Os prós e os contras das várias abordagens possíveis são discutidas num artigo recente de Hamish McCallum e Menna Jones na revista PLoS Biology (ref1). Para terem uma ideia do quão horríveis são os efeitos da doença, resolvi incluir uma imagem. Previno com antecedência, que impressiona um bocado. Para ver clicar aqui. Este tumores, para além da dor e do desconforto que devem provocar, tornam difícil para o animal alimentar-se convenientemente, e os diabos acabam por morrer de fome poucos meses após contrairem a doença. A questão é o que fazer para impedir que todos os diabos sigam o exemplo do infeliz animal na foto.
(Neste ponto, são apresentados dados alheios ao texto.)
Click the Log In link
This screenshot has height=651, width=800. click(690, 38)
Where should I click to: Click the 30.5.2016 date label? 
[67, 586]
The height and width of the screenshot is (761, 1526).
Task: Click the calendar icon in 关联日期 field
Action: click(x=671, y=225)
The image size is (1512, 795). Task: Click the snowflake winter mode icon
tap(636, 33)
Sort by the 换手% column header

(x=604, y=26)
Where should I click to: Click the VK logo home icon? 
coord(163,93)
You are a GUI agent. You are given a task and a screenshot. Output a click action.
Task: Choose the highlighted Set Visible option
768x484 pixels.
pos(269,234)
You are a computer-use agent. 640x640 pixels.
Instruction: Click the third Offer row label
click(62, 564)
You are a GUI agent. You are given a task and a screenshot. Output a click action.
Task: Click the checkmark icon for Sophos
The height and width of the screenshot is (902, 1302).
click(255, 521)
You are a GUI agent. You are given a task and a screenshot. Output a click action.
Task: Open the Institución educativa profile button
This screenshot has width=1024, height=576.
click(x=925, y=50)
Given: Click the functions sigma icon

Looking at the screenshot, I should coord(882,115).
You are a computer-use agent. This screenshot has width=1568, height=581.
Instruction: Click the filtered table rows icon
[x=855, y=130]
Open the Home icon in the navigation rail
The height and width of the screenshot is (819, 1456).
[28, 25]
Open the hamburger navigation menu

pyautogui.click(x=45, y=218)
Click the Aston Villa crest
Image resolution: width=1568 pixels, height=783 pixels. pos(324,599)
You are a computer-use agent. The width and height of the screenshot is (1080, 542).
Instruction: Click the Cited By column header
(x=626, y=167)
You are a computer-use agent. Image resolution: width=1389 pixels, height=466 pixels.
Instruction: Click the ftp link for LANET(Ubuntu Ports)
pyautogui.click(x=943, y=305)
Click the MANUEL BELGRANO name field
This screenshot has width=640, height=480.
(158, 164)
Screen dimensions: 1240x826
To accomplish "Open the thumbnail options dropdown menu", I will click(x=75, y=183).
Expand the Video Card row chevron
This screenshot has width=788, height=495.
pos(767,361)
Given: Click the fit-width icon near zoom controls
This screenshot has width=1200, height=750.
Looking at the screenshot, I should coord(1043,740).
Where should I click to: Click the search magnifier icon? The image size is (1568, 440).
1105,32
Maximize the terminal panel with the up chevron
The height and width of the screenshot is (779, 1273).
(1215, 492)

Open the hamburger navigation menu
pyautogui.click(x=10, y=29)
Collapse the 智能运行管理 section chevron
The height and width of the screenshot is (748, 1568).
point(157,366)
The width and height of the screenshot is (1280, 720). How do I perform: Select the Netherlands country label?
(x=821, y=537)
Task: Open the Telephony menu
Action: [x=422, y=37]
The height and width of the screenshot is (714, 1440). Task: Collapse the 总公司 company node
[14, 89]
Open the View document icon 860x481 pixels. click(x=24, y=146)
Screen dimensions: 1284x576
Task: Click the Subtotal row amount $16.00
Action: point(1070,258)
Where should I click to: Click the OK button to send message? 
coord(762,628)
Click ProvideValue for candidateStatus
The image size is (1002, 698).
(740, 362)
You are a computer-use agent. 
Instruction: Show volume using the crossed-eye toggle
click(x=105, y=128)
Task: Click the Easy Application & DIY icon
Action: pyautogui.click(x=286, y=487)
McCallum e Jones começam com uma breve descrição da situação:
Ao tempo da chegada dos europeus, a Tasmânia era o último refúgio dos dois maiores carnívoros marsupiais, o tilacino (ou tigre da Tasmânia), Thylacinus cynocephalus, e o diabo da Tasmânia, Sarcophilus harrisii. A extinção do tilacino é talvez a mais conhecida das muitas extinções de mamíferos australianos desde a colonização pelos europeus. Foi parcialmente atribuída à doença, embora haja poucos indícios físicos que apoiem essa possibilidade. Em 1996, no nordeste da Tasmânia, foram fotagrados diabos da Tasmânia com o que aparentavam ser grandes tumores nas suas faces. Relatórios esporádicos continuaram durante os cinco anos que se seguiram. Por volta de 2005, os tumores ocorriam em mais de metade do território da espécie, e estavam associados a declínios substanciais da população. No seguimento do receio de que a doença pudesse causar a extinção do diabo, a espécie foi listada como vulnerável à extinção aos níveis nacional e do estado. Nas palavras que Oscar Wilde colocou na boca da Lady Bracknell, perder um grande carnívoro marsupial pode ser encarado como um infortúnio; perder ambos pareceria falta de cuidado.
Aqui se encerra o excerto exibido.